Entries shown: Begin

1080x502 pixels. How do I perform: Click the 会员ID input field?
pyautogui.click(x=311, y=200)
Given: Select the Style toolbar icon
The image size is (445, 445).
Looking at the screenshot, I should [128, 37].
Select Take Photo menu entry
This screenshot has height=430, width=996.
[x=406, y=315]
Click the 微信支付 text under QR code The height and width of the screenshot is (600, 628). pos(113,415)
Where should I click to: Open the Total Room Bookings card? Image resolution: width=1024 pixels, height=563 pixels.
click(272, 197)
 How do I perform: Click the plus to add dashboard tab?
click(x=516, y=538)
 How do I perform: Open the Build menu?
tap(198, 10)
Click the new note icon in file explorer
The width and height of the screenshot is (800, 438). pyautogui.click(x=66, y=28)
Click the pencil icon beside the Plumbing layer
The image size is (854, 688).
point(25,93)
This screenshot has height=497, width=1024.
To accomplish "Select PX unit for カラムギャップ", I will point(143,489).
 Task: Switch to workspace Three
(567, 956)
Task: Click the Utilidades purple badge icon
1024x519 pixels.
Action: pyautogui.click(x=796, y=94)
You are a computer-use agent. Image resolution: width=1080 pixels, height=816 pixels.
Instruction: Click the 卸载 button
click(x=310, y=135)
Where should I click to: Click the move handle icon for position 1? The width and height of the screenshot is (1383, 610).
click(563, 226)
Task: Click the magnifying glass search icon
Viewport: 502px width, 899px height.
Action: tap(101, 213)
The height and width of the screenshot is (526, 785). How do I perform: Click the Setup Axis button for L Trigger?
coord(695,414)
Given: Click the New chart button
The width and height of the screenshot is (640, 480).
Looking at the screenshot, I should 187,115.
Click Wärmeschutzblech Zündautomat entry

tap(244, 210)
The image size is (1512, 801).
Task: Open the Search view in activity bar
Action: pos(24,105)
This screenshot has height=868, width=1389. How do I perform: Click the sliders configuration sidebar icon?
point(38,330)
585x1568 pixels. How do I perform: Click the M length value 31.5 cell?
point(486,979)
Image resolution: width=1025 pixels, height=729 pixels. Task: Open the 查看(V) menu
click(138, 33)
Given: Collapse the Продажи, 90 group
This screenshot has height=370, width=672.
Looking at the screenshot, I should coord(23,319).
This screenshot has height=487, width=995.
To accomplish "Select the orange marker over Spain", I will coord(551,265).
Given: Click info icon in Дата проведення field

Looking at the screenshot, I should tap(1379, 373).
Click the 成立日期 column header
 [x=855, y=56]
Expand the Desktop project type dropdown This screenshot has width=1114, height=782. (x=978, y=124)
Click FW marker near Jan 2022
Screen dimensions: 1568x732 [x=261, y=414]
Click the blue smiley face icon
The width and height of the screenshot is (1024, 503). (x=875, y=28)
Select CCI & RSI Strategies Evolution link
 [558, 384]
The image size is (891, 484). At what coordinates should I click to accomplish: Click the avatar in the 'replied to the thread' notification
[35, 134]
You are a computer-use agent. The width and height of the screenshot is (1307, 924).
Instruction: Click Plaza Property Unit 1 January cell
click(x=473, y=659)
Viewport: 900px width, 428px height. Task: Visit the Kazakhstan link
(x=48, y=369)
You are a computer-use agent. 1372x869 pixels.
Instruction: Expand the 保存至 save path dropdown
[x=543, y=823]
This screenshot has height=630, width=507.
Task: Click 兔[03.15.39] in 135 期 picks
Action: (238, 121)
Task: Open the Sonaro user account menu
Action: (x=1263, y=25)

Entries shown: End

— Exercise details —
After locating the line with "Where should I click to: Click" above, return that line and every later line through the one with "You are a computer-use agent. 1372x869", word for word and with nothing else.

— Solution to the problem —
Where should I click to: Click the move handle icon for position 1? The width and height of the screenshot is (1383, 610).
click(563, 226)
Task: Click the magnifying glass search icon
Viewport: 502px width, 899px height.
Action: tap(101, 213)
The height and width of the screenshot is (526, 785). How do I perform: Click the Setup Axis button for L Trigger?
coord(695,414)
Given: Click the New chart button
The width and height of the screenshot is (640, 480).
Looking at the screenshot, I should 187,115.
Click Wärmeschutzblech Zündautomat entry

tap(244, 210)
The image size is (1512, 801).
Task: Open the Search view in activity bar
Action: pos(24,105)
This screenshot has height=868, width=1389. How do I perform: Click the sliders configuration sidebar icon?
point(38,330)
585x1568 pixels. How do I perform: Click the M length value 31.5 cell?
point(486,979)
Image resolution: width=1025 pixels, height=729 pixels. Task: Open the 查看(V) menu
click(138, 33)
Given: Collapse the Продажи, 90 group
This screenshot has height=370, width=672.
Looking at the screenshot, I should coord(23,319).
This screenshot has height=487, width=995.
To accomplish "Select the orange marker over Spain", I will coord(551,265).
Given: Click info icon in Дата проведення field

Looking at the screenshot, I should tap(1379, 373).
Click the 成立日期 column header
 [x=855, y=56]
Expand the Desktop project type dropdown This screenshot has width=1114, height=782. (x=978, y=124)
Click FW marker near Jan 2022
Screen dimensions: 1568x732 [x=261, y=414]
Click the blue smiley face icon
The width and height of the screenshot is (1024, 503). (x=875, y=28)
Select CCI & RSI Strategies Evolution link
 [558, 384]
The image size is (891, 484). At what coordinates should I click to accomplish: Click the avatar in the 'replied to the thread' notification
[35, 134]
You are a computer-use agent. The width and height of the screenshot is (1307, 924).
Instruction: Click Plaza Property Unit 1 January cell
click(x=473, y=659)
Viewport: 900px width, 428px height. Task: Visit the Kazakhstan link
(x=48, y=369)
You are a computer-use agent. 1372x869 pixels.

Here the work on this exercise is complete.